I'm looking to see if Derby can be used similarly to Berkeley DB -- a lower-level API.  Can anyone tell me?



Maybe to the access area of the "Store Layer" which in some Derby documentation is described like this:

"The Store layer is split into two main areas, access and raw. The access layer presents a conglomerate (table or index)/row based interface to the SQL layer. It handles table scans, index scans, index lookups, indexing, sorting, locking policies, transactions, isolation levels."

Now that Derby is included in Java 16--I am having a really hard time finding Java documentation that talks about Derby.

Re: is there a lower-level (non-SQL) API for Derby?
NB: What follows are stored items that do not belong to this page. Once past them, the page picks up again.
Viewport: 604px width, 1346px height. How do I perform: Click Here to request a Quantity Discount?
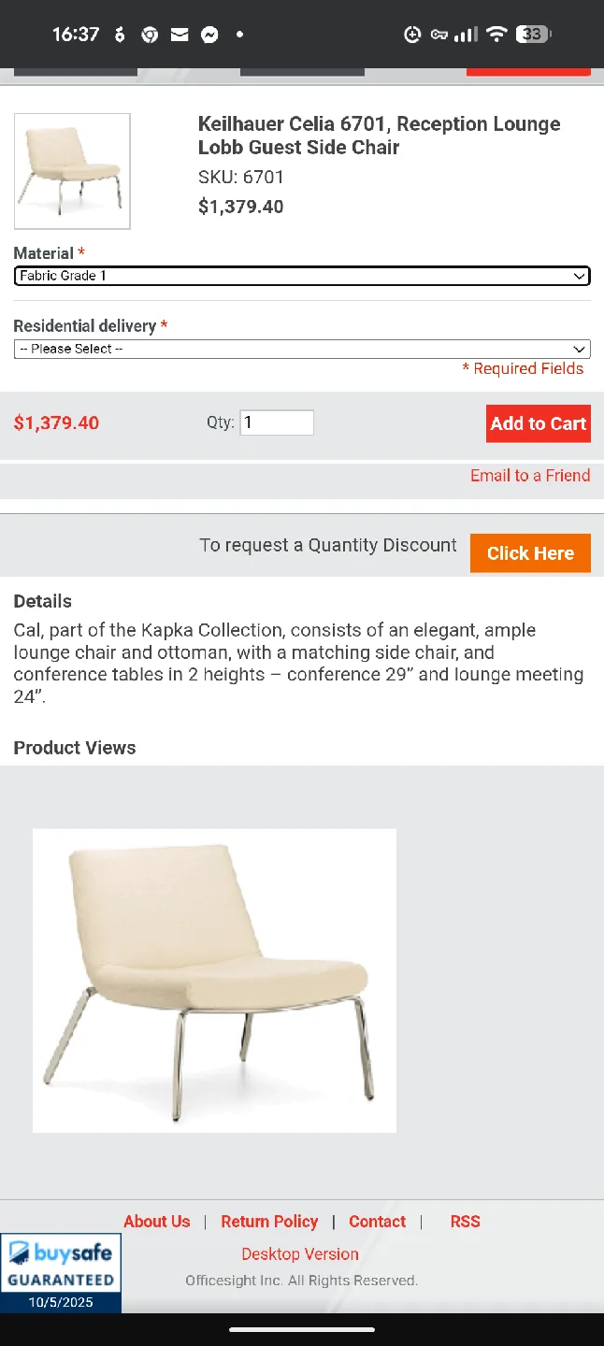(530, 552)
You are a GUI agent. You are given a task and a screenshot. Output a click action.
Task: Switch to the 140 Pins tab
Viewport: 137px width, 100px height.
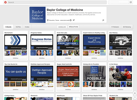pos(18,27)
Posted by Rick Hillegas <Ri...@Sun.COM>.

Hi Brian,

The last time the community discussed this, there was some concern that 
this effort would fall outside Derby's charter. One way forward might be 
to create an experimental branch in which to prototype a solution. If 
the prototype attracted enough interest, then we could take it to the 
Apache Incubator and attempt to create a new, related DB subproject.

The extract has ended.